ISLAMABAD, Pakistan: Federal Minister for Climate Change Zahid Hamid Monday said countries like Pakistan which are the least polluters have to bear the brunt of climate change.
“We are taking adaptation measures to lessen the impact of climate change. But it is a forced adaptation. We are not responsible for global warming or climate change, rather we are victim of it,” he told media in an exclusive interview before his departure to attend the Paris moot on the subject.
The conference, which kicked off on Monday, will set international contours for emissions control from 2020 to 2030.
The minister cited that total emission of green house gases by Pakistan was 0.8 percent of global emission. It ranked 135th in the international list of polluters, however, it was among the top ten most vulnerable countries, he added.
“We are paying price for the follies of developed nations. We are the least polluter but we have been made vulnerable,” he regretted.
The minister said due to global warming, Pakistan had to face challenges of food security, water scarcity, sea level rising, droughts, landslides, glacier melting and glacial lakes outburst.
He said the Paris conference was a follow-up of the Kyoto Protocol signed in late ’90s. Under the Kyoto Protocol, the gas emissions were to be cut, but the developed nations lingered on its implementation on one reason or the other.

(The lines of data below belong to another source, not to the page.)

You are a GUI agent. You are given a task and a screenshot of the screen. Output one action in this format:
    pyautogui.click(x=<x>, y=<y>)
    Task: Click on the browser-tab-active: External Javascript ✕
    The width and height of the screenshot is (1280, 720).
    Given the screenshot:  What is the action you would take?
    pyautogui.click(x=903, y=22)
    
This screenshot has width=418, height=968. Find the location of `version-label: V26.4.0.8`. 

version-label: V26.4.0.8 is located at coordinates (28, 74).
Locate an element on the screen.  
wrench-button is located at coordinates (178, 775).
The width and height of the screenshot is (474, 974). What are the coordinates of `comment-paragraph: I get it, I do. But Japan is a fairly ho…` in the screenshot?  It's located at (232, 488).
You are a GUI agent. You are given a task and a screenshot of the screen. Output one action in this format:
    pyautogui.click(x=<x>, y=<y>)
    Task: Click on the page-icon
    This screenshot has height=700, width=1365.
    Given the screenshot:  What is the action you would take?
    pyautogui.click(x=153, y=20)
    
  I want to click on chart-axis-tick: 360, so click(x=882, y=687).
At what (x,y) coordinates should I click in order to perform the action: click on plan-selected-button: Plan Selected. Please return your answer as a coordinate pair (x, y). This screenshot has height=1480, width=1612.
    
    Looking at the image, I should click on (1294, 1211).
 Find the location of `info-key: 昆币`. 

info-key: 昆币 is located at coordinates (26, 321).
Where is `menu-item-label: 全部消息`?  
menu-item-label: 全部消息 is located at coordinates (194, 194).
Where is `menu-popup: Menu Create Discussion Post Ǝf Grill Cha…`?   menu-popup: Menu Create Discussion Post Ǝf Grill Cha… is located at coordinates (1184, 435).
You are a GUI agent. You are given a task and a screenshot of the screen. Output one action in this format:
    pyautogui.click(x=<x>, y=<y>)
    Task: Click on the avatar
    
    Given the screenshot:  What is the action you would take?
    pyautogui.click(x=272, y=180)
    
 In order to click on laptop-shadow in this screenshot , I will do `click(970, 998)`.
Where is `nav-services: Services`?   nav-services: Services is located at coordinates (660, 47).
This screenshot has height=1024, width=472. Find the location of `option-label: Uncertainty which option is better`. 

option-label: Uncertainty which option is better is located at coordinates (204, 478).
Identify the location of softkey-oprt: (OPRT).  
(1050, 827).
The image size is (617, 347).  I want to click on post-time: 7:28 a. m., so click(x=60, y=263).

He said the vulnerable nations had great hopes from the Paris conference to devise a a mechanism for reducing emission of green house gases to a certain level.
Pakistan, the minister said, would win support from world nations in terms of technical and financial assistance for its projects to lessen impacts of climate change. “It is a defining moment in history. We expect to reach an international agreement on control of emissions.”
Zahid Hamid said that Pakistan was serious to control gas emissions. That was why Prime Minister Muhammad Nawaz Sharif would join other world leaders to plead the country’s case, he added.
He said 28-member delegation comprising experts from the Climate Change Ministry, private sectors and non-governmental organizations, was fully prepared to advocate Pakistan’s case and persuade developed nations to help the developing and poor countries to execute environment friendly projects.
“We want to translate our challenges into opportunities. But we need financial and technical support to achieve this goal.”
He said that Pakistan would stress for environment-friendly projects, transfer of clean technologies and financial support to meet the cost of damages caused by the climate change.
“We are the most vulnerable and deserve more international assistance. We have identified areas of assistance, which will be highlighted at the conference,” he added.